How does it deny any allusion to a window? Who would even allude that it is a window? I challenge the assertion that the window is the "conventional association that has accompanied the framed panel or canvas".

The reference to "Renaissance times" seems both out of place and downright inaccurate: if indeed the window has been the "conventional association", why did that start only in the Renaissance? Wouldn't it be associated with pictures since the dawn of painting or framing?
post #27 of 46
Quote:
Originally Posted by Trapp View Post
Where in the original text is the writer claiming to know or represent what the artist thinks? The quote above is the closest I can find. Granted, it might be safer for the writer to say "Here she created a painting that emphasized..." (or what have you) rather than claim it as the artist's aim. But this could be a valid statement, taken from something the artist herself has said, written, or otherwise expressed (perhaps in an interview). Artists are often asked that question and they often answer it. Myself, I don't know. I'm not familiar with the artist. And if this were an academic paper, or part of a longer feature, I'd expect both expansion and the support of reference notation (referencing an interview, for example.) But the claims are benign, even conservative, and if I understand the OP, this is just a panel of text appearing near the painting--a blurb for context. I don't see (or sense) pretension in it.

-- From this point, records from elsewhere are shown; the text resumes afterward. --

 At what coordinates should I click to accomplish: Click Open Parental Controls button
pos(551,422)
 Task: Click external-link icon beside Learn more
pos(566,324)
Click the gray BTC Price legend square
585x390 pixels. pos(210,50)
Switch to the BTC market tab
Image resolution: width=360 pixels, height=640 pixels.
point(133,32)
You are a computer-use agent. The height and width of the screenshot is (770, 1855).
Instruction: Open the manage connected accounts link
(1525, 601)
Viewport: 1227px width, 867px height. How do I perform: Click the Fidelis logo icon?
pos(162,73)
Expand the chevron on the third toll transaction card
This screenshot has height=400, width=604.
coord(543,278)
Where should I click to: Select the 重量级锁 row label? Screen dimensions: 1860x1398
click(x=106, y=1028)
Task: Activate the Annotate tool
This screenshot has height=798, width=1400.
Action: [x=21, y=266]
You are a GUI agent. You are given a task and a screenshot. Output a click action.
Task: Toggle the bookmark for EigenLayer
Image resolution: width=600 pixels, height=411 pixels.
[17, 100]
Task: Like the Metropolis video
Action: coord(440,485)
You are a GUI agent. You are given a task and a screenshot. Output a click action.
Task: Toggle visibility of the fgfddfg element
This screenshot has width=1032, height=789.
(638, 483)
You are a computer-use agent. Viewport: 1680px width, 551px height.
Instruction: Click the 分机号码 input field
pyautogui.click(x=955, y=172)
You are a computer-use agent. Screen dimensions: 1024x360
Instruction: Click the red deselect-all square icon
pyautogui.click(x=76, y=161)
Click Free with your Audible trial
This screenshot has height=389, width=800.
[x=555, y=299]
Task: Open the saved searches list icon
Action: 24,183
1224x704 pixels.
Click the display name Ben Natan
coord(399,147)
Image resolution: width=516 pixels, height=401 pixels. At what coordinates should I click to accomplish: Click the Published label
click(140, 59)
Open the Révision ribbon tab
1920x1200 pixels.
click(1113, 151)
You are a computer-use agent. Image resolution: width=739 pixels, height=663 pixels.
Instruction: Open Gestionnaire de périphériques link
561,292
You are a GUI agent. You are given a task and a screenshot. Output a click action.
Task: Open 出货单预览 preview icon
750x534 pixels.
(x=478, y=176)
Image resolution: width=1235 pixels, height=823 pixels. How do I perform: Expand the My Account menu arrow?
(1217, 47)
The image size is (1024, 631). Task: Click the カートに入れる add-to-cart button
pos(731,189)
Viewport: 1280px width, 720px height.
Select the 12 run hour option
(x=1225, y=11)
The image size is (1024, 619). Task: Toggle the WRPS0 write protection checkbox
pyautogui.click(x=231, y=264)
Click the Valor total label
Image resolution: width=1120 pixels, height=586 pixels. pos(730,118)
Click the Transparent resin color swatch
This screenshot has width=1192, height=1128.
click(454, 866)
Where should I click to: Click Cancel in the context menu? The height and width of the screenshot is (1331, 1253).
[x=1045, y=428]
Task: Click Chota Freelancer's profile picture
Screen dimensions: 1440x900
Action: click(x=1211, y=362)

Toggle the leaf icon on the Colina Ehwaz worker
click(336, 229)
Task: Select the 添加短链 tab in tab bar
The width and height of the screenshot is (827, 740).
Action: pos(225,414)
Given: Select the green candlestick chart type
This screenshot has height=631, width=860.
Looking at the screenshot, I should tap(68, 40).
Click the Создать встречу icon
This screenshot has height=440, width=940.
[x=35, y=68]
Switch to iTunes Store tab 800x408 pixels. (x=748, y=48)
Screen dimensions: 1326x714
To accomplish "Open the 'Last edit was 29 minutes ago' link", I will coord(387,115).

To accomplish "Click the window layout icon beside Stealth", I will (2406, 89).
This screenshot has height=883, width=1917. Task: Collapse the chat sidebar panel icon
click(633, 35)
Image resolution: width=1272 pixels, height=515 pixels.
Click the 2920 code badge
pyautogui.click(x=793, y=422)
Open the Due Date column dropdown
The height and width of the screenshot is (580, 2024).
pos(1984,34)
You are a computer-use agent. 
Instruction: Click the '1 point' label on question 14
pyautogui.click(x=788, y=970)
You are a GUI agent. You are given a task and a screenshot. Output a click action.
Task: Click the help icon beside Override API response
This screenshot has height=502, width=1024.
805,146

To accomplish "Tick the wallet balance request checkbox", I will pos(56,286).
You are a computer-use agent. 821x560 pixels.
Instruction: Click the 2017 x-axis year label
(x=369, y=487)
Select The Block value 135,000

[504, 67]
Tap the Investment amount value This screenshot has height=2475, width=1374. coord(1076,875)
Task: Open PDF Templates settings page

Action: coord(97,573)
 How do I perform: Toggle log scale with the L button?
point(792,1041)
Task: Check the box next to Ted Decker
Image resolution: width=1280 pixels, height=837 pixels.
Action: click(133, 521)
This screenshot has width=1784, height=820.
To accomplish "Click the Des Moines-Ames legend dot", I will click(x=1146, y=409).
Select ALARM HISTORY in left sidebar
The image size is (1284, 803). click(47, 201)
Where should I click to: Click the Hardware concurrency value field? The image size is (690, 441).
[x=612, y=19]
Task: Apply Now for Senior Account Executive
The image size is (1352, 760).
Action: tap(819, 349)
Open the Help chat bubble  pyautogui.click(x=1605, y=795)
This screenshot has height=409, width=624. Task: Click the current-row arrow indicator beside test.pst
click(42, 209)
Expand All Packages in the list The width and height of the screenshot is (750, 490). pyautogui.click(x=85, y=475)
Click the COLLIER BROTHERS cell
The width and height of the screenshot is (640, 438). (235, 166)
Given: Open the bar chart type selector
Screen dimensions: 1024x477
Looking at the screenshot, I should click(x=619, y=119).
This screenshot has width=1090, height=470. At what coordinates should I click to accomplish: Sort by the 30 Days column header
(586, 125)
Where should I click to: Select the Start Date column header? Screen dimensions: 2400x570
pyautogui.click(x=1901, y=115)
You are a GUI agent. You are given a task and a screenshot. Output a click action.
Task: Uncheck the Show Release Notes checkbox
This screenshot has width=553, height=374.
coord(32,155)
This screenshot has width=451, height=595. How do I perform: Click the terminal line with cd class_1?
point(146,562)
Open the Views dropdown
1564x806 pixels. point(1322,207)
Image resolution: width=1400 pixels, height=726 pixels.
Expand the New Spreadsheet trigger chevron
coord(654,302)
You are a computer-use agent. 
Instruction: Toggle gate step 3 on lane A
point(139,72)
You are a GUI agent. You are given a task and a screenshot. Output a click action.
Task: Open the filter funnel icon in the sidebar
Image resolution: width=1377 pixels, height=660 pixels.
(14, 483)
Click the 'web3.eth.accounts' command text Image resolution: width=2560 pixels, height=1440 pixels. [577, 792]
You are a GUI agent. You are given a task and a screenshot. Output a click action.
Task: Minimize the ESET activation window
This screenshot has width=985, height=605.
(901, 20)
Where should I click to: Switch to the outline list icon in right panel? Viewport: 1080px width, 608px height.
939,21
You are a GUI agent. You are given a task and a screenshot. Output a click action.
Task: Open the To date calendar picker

Everyone has their own bullshit detector, though, and it's wise to listen when it rings.
As you mention, it needs to be longer for the context in which to judge the writer's basis. To me though, the phrases beginning with "she was committed," "Her interest," and "her aim" all smack of that representation. I am being hard on the piece -- it is a result of the one constant sadness that criticism holds: it presumes, from a position of authority, to say that this is what the artist meant, or this is what this piece means. And though this may not always be the case, the reality that it is not the case has been constantly pushed aside, slowly, to the point that this understanding is now mostly gone. Further it seems so challenging for critics (of most any medium) to acknowledge that there are at least three fundamental meanings of any work: 1) What it is (objectively, or as near as we can get) 2) What the artist intended it to be 3) What the critic thinks it is ~ H
post #28 of 46
I'm with Andre and Huntsman.

Quote:
Originally Posted by Huntsman View Post
1) What it is (objectively, or as near as we can get)
2) What the artist intended it to be
3) What the critic thinks it is~ H

One of my main problems with modern art is that, in my opinion, it makes hugely exaggerated claims about 2 and 3 which are not at all supported by 1. But maybe I'm just shackled by the talons of propriety.
post #29 of 46
I love good literary criticism, not so much because the writing is something that I agree with, but because when I read criticism of an author I adore, I receive a feeling akin to what I felt as a child collecting baseball cards.
post #30 of 46
While I agree that the writing can be over the top, it is usually requested by galleries /patrons. So the artists writes a statement. It is equally frustrating when the statements are taken for granted or neglected all together. Yes, the work could and should speak for itself -but -
Also bear in mind 4+ years of art school will get you talking and thinking this way. (not saying that is good, just shop talk)
Pretentious , yes at times, but listening to just about any specialist can have this complaint.